Alder also mentioned that by the time the Clear Lake plant comes onstream in 2012, the company will have some 3,000 patents worldwide covering the technology, many of which are patents covering its existing acetyl chemistry.
Company officials also stressed that the technology is highly selective for ethanol, a point of contrast, they said, between Celanese’s technology and existing processes to get to alcohols via gasification, such as Sasol’s.
The economics, Weidman said, were “very favorable compared to fermentation.” Another advantage is that the technology is very scalable, officials stressed. Celanese can expand a 400,000 plant to 1 million tons at a fraction of the initial cost of building the plant. This seems to explain why Celanese said might build one–or two–plants in China. The options the company is looking at are either building a second plant, presumably at a different location, or expanding its first unit. Either way, Celanese wants to quickly ramp up the technology to about a million tons.
To say that Celanese is excited about the technology is an understatement. I have never once heard a chemical company gloat about a technology more than Celanese has about this ethanol process. “This technology breakthrough is a new platform for earnings growth with the potential to reshape Celanese,” Weidman said.

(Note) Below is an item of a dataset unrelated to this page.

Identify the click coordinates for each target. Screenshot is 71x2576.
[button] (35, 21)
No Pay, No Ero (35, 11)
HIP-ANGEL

Weidman said that if Celanese had an operational million ton plant today, it would generate nearly a billion dollars in revenue and ethanol would be the Celanese business with the greatest profit margins. A cash cow is born, lay down some straw and gather the children.
Officials did get a little carried away. One of the principals, I lost track of who, said Celanese entering the ethanol business was “kind of like Amazon entering the book selling business.”